Career & income delta
- Title yourself credibly as 'Data Platform Engineer – Contracts & Governance' on LinkedIn and in job applications; this exact framing appears in data-mesh and lakehouse platform job postings on LinkedIn (Q1 2025) that list ODCS, dbt model contracts, and Schema Registry as required skills alongside Kafka and Airflow.
- Move from a generalist data engineer role into a 'Data Quality / Data Reliability Engineer' track — a distinct title now posted separately from DE roles at companies including Stripe, Databricks, and Shopify (LinkedIn job postings, Q4 2024–Q1 2025), where CI/CD contract enforcement and SLA authoring are listed as core responsibilities.
- Position for a 'Streaming Data Engineer' or 'Kafka Platform Engineer' role by demonstrating the Debezium + Schema Registry + CEL rules stack; Confluent's own hiring pages (2024–2025) and ZipRecruiter postings consistently list Schema Registry data-contract configuration and CDC pipeline ownership as differentiating qualifications.
- Qualify for 'Staff Data Engineer' or 'Principal Data Engineer' leveling at companies running Data Mesh architectures — levels.fyi staff-level DE compensation data (2024–2025) shows that governance tooling ownership (contracts, lineage, quality gates) is the most commonly cited justification for the senior-to-staff promotion in data engineering ladders at Airbnb, LinkedIn, and Lyft.
- Data Engineers with streaming and data-quality tooling skills (Kafka, dbt, data contracts) earn a median total compensation of $185,000–$220,000 at mid-to-large tech companies per Levels.fyi data engineer aggregates (January 2025, n > 2,400 US data points), compared to a $155,000–$175,000 median for generalist DE roles at the same companies.
- ZipRecruiter's 'Data Quality Engineer' salary report (March 2025) shows a US national average of $134,000 with the 75th–90th percentile range at $158,000–$182,000; postings that explicitly mention 'data contracts,' 'ODCS,' or 'schema enforcement' cluster in the $145,000–$175,000 band, roughly $15,000–$25,000 above the role average.
- Confluent-certified or Confluent-stack-proficient engineers command a premium: LinkedIn Workforce Insights salary data (Q4 2024) for 'Kafka Engineer' and 'Streaming Data Engineer' titles in the US shows a median base salary of $148,000–$162,000, with total comp (base + bonus + equity) at $190,000–$240,000 at senior IC levels at companies including Uber, DoorDash, and Robinhood.

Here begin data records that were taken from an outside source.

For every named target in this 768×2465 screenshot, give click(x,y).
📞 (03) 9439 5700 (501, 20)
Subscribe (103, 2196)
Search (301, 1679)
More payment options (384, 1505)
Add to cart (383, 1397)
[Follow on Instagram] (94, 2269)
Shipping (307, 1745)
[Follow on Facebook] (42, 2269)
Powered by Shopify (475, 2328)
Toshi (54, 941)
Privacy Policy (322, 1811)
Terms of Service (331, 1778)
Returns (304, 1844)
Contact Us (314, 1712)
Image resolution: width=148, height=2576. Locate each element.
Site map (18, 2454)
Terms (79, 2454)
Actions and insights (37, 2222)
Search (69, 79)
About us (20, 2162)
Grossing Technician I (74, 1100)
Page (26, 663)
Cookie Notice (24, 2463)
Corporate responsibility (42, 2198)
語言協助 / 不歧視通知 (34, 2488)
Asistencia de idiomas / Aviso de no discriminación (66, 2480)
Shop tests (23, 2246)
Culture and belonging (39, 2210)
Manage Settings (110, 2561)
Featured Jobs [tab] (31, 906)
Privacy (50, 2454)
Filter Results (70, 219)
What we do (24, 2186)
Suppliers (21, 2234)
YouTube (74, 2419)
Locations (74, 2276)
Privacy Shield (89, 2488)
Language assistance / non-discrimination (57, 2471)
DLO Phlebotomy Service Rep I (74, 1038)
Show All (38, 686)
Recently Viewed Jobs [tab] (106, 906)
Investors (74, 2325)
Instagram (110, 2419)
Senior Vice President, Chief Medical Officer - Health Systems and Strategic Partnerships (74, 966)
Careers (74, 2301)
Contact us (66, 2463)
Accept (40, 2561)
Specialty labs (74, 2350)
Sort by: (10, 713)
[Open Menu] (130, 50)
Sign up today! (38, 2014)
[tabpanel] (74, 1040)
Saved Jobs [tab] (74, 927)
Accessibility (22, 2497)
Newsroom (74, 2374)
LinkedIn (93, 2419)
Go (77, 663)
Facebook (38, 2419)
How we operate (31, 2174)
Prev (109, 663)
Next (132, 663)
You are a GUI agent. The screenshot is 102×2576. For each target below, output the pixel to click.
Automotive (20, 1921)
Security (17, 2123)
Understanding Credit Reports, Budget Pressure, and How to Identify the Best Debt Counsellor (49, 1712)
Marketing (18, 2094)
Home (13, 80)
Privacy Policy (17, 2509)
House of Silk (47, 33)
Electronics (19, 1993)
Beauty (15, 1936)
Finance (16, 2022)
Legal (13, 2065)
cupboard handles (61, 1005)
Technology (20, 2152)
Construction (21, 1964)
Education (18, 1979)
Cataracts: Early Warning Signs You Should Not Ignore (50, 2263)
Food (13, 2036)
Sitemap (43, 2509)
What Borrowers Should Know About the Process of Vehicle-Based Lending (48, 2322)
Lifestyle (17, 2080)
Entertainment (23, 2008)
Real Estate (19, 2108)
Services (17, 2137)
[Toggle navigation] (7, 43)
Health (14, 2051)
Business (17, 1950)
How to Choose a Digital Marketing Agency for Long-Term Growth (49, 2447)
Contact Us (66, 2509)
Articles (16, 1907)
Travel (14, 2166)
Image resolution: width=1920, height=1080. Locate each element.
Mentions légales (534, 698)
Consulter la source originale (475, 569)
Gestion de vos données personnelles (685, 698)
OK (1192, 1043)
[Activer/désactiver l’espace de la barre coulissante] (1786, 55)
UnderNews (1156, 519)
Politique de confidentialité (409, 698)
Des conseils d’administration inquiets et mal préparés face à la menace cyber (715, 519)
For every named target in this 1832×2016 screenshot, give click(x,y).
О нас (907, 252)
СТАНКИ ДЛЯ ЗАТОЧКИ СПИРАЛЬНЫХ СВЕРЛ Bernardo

- Staff and Principal Data Engineers who own platform-layer concerns (contracts, governance, schema evolution) show total compensation of $280,000–$380,000 at FAANG-adjacent companies per Levels.fyi staff DE percentiles (2024–2025); LinkedIn Workforce Insights (Q1 2025) identifies 'data governance tooling' and 'schema management' as the top two skills associated with above-median compensation growth in the data engineering job family over the prior 12 months.
- Schema-as-code authorship: the discipline of expressing data structure, quality rules, SLAs, and ownership in version-controlled YAML (ODCS) is format-agnostic — if ODCS is superseded, the same mental model applies to any successor standard, just as Avro IDL skills transferred to Protobuf and then to Protobuf Editions.
- CI/CD enforcement pipeline design: wiring lint, diff, and test gates into GitHub Actions or GitLab CI for any artifact type is a transferable systems skill; the datacontract-cli changelog pattern is structurally identical to API linting gates (Spectral, Optic) used in service engineering, making this skill portable across data and service platform roles.
- Schema evolution and compatibility reasoning: understanding BACKWARD, FORWARD, and FULL compatibility modes and the deprecate-first versioning lifecycle is a durable analytical skill that applies equally to Avro, Protobuf, JSON Schema, OpenAPI, and any future serialization format — it is a property of distributed systems design, not of any single tool.
- Observability-driven data quality: instrumenting per-field compliance rates as Prometheus metrics and routing violations to a DLQ or circuit breaker is an application of the broader SRE observability pattern (metrics, alerts, kill-switches) to data pipelines; this skill transfers directly to any data platform stack regardless of whether the contract layer is ODCS, dbt, Soda, or a future tool.